Hungary set to lose EU funding

Having failed to deliver on earlier plans, Hungary is almost certain to have to take on upwards of 300,000 euros of water management and quality improvement projects that were to be financed by the European Union. For a variety of reasons, numerous significant projects are not going to be completed by the deadlines. This means that timeframes for the development of these key infrastructure projects will be extended, and the state has the legal obligation to bear the costs.   

Hungarian governments dread the prospect of being unable to draw down the full amount of development funding allocated for the country within the EU’s normal budgetary periods. These funds, which are essentially “free money”, are especially important as almost all developments are financed through Brussels, and being unable to make use of the available funding for any reason is a major political blow. The worst that could happen is missing the end of the designated accounting period, at that point all the costs for approved projects that have not been completed fall on the Hungarian treasury.

This seems to be the most likely outcome for significant amounts of EU funding earmarked for water management projects:’s inside source says there is no chance of reaching completion by June 30, 2015, the deadline for finalising the books for the 2007-2013 EU budgetary period.

The most important funding framework involved was KEOP, which was to distribute 1.5 trillion forints (€4.8 billion) for environmental, waste management, water treatment and other related purposes. This is a huge amount of money, approximately 5% of Hungary’s gross domestic product.

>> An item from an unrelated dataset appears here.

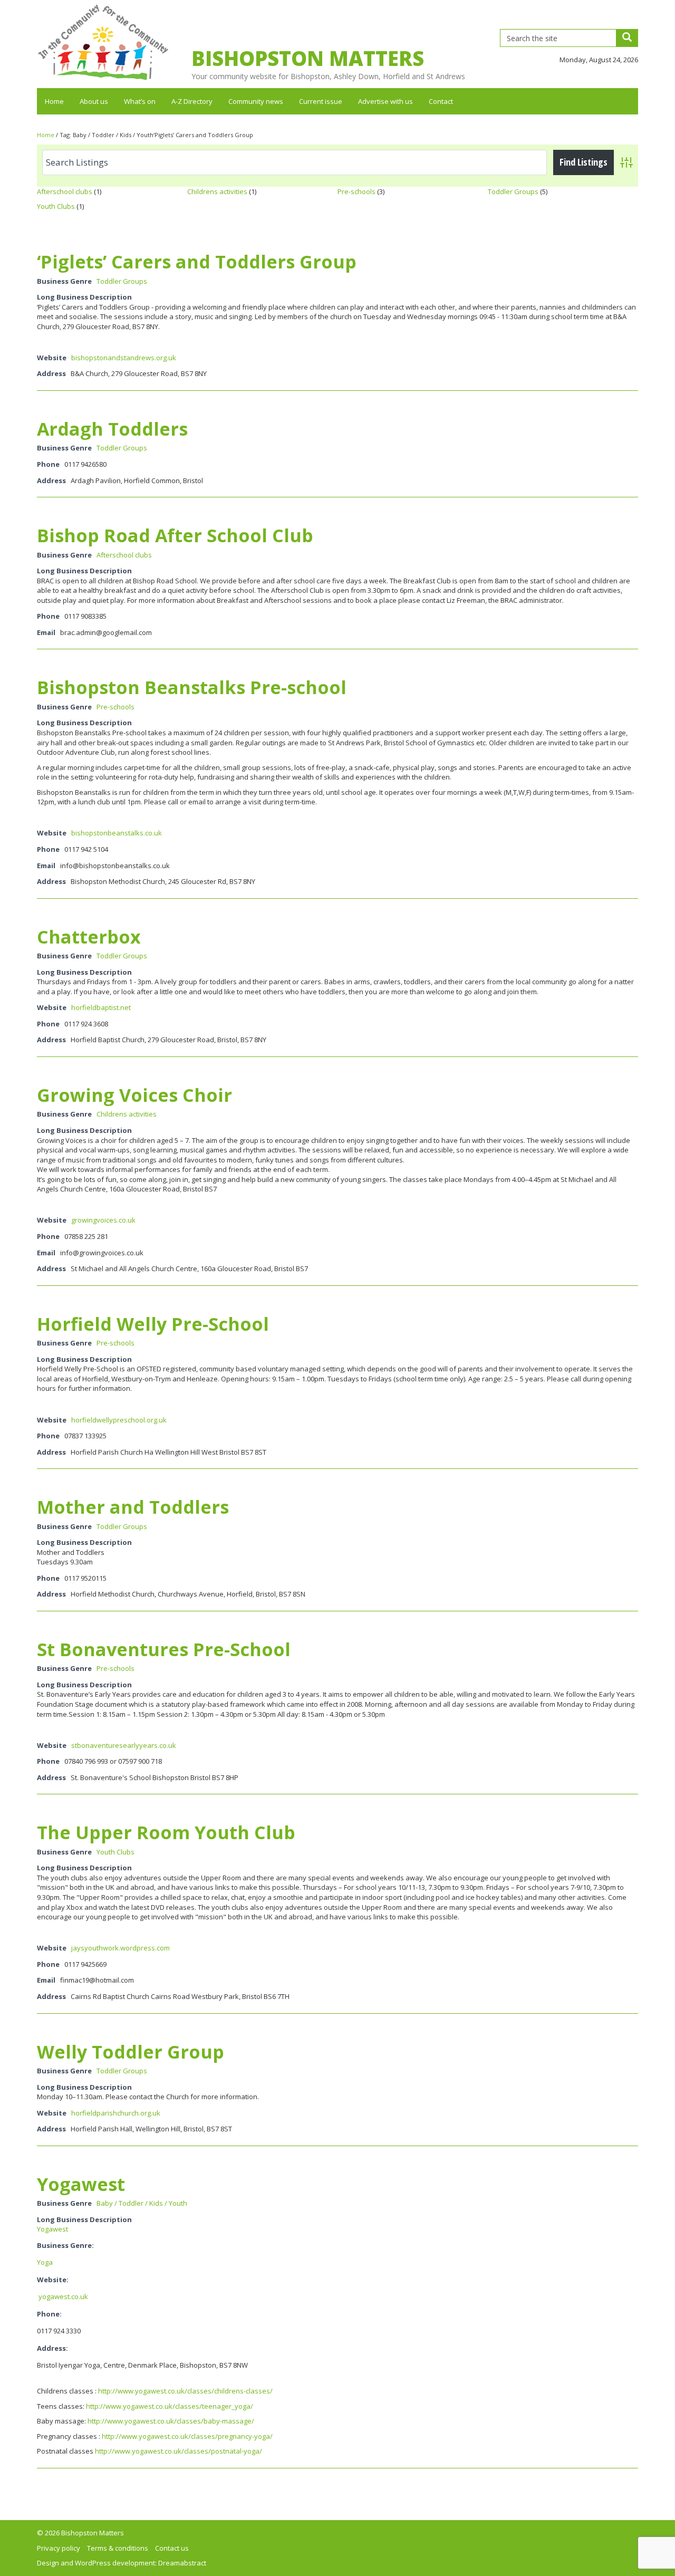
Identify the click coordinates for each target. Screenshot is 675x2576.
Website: (53, 2279)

Water management, especially flood prevention measures were marked a priority. Since 2009, 336 billion forints (more than 1 billion euros) have been allocated for this purpose, meaning this is the amount that has to be spent by the time the books are closed. So far, however, only 40% of the earmarked sum has been called on. To avoid losing the remaining funds, Hungary has less than a year to spend the other 60%.

Unfortunately, based on the progress achieved in the past five years and the state of affairs now, this is completely unrealistic.

Taking into account the projects underway and the rate of completion, it almost guarantees that at least 101 billion forints (€322,000) worth of approved projects will not be completed in time. The sluggish progress of these projects is all the more surprising given that around 60% of the soon-to-be-lost funding was dedicated to flood prevention projects, where recent years have seen intense and regular flooding cause extensive damage in areas around Hungary’s rivers.  The government should have had a strong interest in making a bigger effort to advance these ventures.